KABUL, Afghanistan (CNN) -- Afghanistan's interim President Hamid Karzai has escaped what the U.S. military described as an assassination bid when a rocket was fired at his helicopter while he was campaigning for next month's scheduled election.

Karzai was about to land in Gardez, about 100 miles (161 km) south of Kabul, for a road opening ceremony when the missile was fired. He aborted the trip and immediately returned to the presidential palace in the capital.

Eyewitnesses said the rocket flew over Karzai's U.S. military helicopter and 400 supporters gathered to meet him at a school as he was about to touch down, but caused no injuries.

"A rocket was fired at President Karzai as his helicopter was landing," U.S. military spokesman Major Mark McCann told Reuters. "It missed and landed about 300 metres from a school in the vicinity of the landing area."

Taliban guerrillas claimed responsibility but the government said it it did not know who was to blame.

Karzai escaped an assassination attempt in 2002 in the southern city of Kandahar. His security was later tightened.

He has since rarely been seen in Afghanistan outside his fortified presidential palace in Kabul where he is protected by U.S. bodyguards.

Security concerns in Afghanistan are a major concern in the runup to the October 9 election, despite the presence of an 18,000-strong U.S.-led force in the nation.

Close to 1,000 people, including security forces, militants, election workers, aid workers and civilians, have been killed in a campaign of violence over the past 12 months.
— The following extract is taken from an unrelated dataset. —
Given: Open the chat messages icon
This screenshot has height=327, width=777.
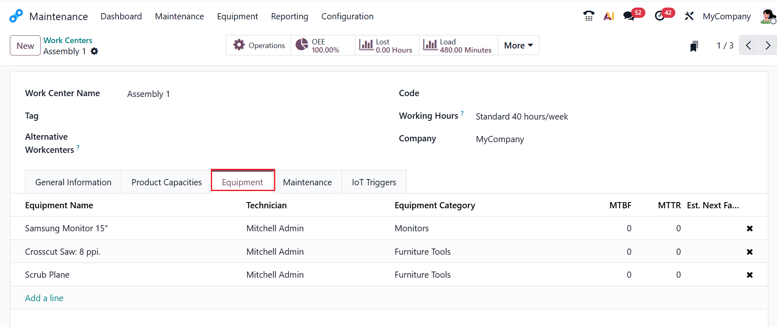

Nonetheless about 10.5 million Afghans have registered to vote, including 4.3 million women, for 18 candidates including Karzai.

Karzai, who has the strong backing of the United States and the West, is seen as a favorite to win the poll, but rivals may force him into a run-off.

Taliban guerrillas have vowed to disrupt the election, which U.S. President George W. Bush hopes to see go smoothly ahead of his own election show-down in early November.

Bush sent U.S. forces into Afghanistan in 2001 to overthrow the hardline Islamic Taliban regime after it refused to hand over al Qaeda leader Osama bin Laden following the September 11 attacks.

Both the presidential and parliamentary polls were due to be held last June, but were delayed due to security and logistical concerns.

Parliamentary elections were put off until next April.